**Exercise prompt:** Transcribe the entries below without alteration.

**Excerpted data:**

────────

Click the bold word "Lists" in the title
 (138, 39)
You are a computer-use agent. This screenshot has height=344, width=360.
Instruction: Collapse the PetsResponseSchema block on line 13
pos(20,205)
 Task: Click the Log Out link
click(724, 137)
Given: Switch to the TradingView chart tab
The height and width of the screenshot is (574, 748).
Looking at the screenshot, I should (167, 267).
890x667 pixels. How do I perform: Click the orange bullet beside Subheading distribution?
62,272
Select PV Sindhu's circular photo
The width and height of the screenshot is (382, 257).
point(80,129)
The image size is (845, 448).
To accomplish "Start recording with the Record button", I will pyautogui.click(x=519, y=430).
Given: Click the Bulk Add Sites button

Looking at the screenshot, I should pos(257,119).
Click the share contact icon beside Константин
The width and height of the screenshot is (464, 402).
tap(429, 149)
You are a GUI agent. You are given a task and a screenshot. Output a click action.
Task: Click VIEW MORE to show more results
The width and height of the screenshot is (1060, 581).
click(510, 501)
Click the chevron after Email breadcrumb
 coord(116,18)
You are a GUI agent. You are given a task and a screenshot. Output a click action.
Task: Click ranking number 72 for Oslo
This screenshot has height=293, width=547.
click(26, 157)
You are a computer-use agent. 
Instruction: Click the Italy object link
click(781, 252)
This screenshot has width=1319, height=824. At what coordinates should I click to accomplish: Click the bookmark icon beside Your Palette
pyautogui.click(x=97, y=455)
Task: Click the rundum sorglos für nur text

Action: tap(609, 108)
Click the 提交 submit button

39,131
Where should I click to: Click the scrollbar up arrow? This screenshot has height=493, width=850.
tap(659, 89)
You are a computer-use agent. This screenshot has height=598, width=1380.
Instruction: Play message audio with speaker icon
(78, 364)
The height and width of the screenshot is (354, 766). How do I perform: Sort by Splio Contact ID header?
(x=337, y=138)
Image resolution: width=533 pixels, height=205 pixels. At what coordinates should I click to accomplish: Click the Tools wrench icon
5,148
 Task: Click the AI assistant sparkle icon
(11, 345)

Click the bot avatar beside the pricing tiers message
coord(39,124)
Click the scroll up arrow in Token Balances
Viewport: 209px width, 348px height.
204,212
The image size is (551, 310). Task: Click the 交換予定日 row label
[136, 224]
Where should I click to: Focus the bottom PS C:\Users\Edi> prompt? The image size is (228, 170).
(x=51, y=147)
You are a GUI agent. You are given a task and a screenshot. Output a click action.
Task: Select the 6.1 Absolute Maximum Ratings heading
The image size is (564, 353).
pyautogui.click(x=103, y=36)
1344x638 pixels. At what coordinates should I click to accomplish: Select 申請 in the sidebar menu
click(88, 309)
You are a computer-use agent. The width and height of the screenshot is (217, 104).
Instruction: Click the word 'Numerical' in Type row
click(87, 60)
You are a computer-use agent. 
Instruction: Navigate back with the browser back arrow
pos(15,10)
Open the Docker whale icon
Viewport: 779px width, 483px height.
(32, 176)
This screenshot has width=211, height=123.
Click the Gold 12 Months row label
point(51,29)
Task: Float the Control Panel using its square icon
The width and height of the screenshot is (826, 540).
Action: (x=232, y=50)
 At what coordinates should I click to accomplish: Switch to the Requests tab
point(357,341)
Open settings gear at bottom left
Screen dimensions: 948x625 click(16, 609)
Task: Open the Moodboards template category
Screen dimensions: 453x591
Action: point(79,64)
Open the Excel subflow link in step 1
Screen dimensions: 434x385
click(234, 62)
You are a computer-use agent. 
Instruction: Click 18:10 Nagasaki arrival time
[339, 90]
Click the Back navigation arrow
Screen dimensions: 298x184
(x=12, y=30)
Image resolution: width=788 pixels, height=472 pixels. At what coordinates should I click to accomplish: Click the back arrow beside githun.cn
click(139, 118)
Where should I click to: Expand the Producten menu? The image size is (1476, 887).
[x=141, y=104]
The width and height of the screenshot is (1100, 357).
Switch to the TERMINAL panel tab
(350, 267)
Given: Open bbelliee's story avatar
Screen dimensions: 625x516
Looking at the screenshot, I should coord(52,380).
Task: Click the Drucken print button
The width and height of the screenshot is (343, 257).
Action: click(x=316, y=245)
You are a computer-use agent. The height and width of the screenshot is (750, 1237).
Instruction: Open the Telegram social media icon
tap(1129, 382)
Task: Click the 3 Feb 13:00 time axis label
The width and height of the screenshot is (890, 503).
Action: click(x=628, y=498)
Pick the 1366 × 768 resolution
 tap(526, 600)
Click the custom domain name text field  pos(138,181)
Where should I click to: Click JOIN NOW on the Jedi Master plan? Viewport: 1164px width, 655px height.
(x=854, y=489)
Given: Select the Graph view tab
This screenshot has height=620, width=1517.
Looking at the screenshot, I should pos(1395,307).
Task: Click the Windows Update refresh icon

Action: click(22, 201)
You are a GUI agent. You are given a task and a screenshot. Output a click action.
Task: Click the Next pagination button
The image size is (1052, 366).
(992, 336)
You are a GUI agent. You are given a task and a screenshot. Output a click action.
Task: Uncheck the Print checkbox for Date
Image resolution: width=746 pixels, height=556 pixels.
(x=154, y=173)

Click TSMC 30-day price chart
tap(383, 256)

────────

**Answer box:**
Click the bold word "Lists" in the title
 (138, 39)
You are a computer-use agent. This screenshot has height=344, width=360.
Instruction: Collapse the PetsResponseSchema block on line 13
pos(20,205)
 Task: Click the Log Out link
click(724, 137)
Given: Switch to the TradingView chart tab
The height and width of the screenshot is (574, 748).
Looking at the screenshot, I should (167, 267).
890x667 pixels. How do I perform: Click the orange bullet beside Subheading distribution?
62,272
Select PV Sindhu's circular photo
The width and height of the screenshot is (382, 257).
point(80,129)
The image size is (845, 448).
To accomplish "Start recording with the Record button", I will pyautogui.click(x=519, y=430).
Given: Click the Bulk Add Sites button

Looking at the screenshot, I should pos(257,119).
Click the share contact icon beside Константин
The width and height of the screenshot is (464, 402).
tap(429, 149)
You are a GUI agent. You are given a task and a screenshot. Output a click action.
Task: Click VIEW MORE to show more results
The width and height of the screenshot is (1060, 581).
click(510, 501)
Click the chevron after Email breadcrumb
 coord(116,18)
You are a GUI agent. You are given a task and a screenshot. Output a click action.
Task: Click ranking number 72 for Oslo
This screenshot has height=293, width=547.
click(26, 157)
You are a computer-use agent. 
Instruction: Click the Italy object link
click(781, 252)
This screenshot has width=1319, height=824. At what coordinates should I click to accomplish: Click the bookmark icon beside Your Palette
pyautogui.click(x=97, y=455)
Task: Click the rundum sorglos für nur text

Action: tap(609, 108)
Click the 提交 submit button

39,131
Where should I click to: Click the scrollbar up arrow? This screenshot has height=493, width=850.
tap(659, 89)
You are a computer-use agent. This screenshot has height=598, width=1380.
Instruction: Play message audio with speaker icon
(78, 364)
The height and width of the screenshot is (354, 766). How do I perform: Sort by Splio Contact ID header?
(x=337, y=138)
Image resolution: width=533 pixels, height=205 pixels. At what coordinates should I click to accomplish: Click the Tools wrench icon
5,148
 Task: Click the AI assistant sparkle icon
(11, 345)

Click the bot avatar beside the pricing tiers message
coord(39,124)
Click the scroll up arrow in Token Balances
Viewport: 209px width, 348px height.
204,212
The image size is (551, 310). Task: Click the 交換予定日 row label
[136, 224]
Where should I click to: Focus the bottom PS C:\Users\Edi> prompt? The image size is (228, 170).
(x=51, y=147)
You are a GUI agent. You are given a task and a screenshot. Output a click action.
Task: Select the 6.1 Absolute Maximum Ratings heading
The image size is (564, 353).
pyautogui.click(x=103, y=36)
1344x638 pixels. At what coordinates should I click to accomplish: Select 申請 in the sidebar menu
click(88, 309)
You are a computer-use agent. The width and height of the screenshot is (217, 104).
Instruction: Click the word 'Numerical' in Type row
click(87, 60)
You are a computer-use agent. 
Instruction: Navigate back with the browser back arrow
pos(15,10)
Open the Docker whale icon
Viewport: 779px width, 483px height.
(32, 176)
This screenshot has width=211, height=123.
Click the Gold 12 Months row label
point(51,29)
Task: Float the Control Panel using its square icon
The width and height of the screenshot is (826, 540).
Action: (x=232, y=50)
 At what coordinates should I click to accomplish: Switch to the Requests tab
point(357,341)
Open settings gear at bottom left
Screen dimensions: 948x625 click(16, 609)
Task: Open the Moodboards template category
Screen dimensions: 453x591
Action: point(79,64)
Open the Excel subflow link in step 1
Screen dimensions: 434x385
click(234, 62)
You are a computer-use agent. 
Instruction: Click 18:10 Nagasaki arrival time
[339, 90]
Click the Back navigation arrow
Screen dimensions: 298x184
(x=12, y=30)
Image resolution: width=788 pixels, height=472 pixels. At what coordinates should I click to accomplish: Click the back arrow beside githun.cn
click(139, 118)
Where should I click to: Expand the Producten menu? The image size is (1476, 887).
[x=141, y=104]
The width and height of the screenshot is (1100, 357).
Switch to the TERMINAL panel tab
(350, 267)
Given: Open bbelliee's story avatar
Screen dimensions: 625x516
Looking at the screenshot, I should coord(52,380).
Task: Click the Drucken print button
The width and height of the screenshot is (343, 257).
Action: click(x=316, y=245)
You are a computer-use agent. The height and width of the screenshot is (750, 1237).
Instruction: Open the Telegram social media icon
tap(1129, 382)
Task: Click the 3 Feb 13:00 time axis label
The width and height of the screenshot is (890, 503).
Action: click(x=628, y=498)
Pick the 1366 × 768 resolution
 tap(526, 600)
Click the custom domain name text field  pos(138,181)
Where should I click to: Click JOIN NOW on the Jedi Master plan? Viewport: 1164px width, 655px height.
(x=854, y=489)
Given: Select the Graph view tab
This screenshot has height=620, width=1517.
Looking at the screenshot, I should pos(1395,307).
Task: Click the Windows Update refresh icon

Action: click(22, 201)
You are a GUI agent. You are given a task and a screenshot. Output a click action.
Task: Click the Next pagination button
The image size is (1052, 366).
(992, 336)
You are a GUI agent. You are given a task and a screenshot. Output a click action.
Task: Uncheck the Print checkbox for Date
Image resolution: width=746 pixels, height=556 pixels.
(x=154, y=173)

Click TSMC 30-day price chart
tap(383, 256)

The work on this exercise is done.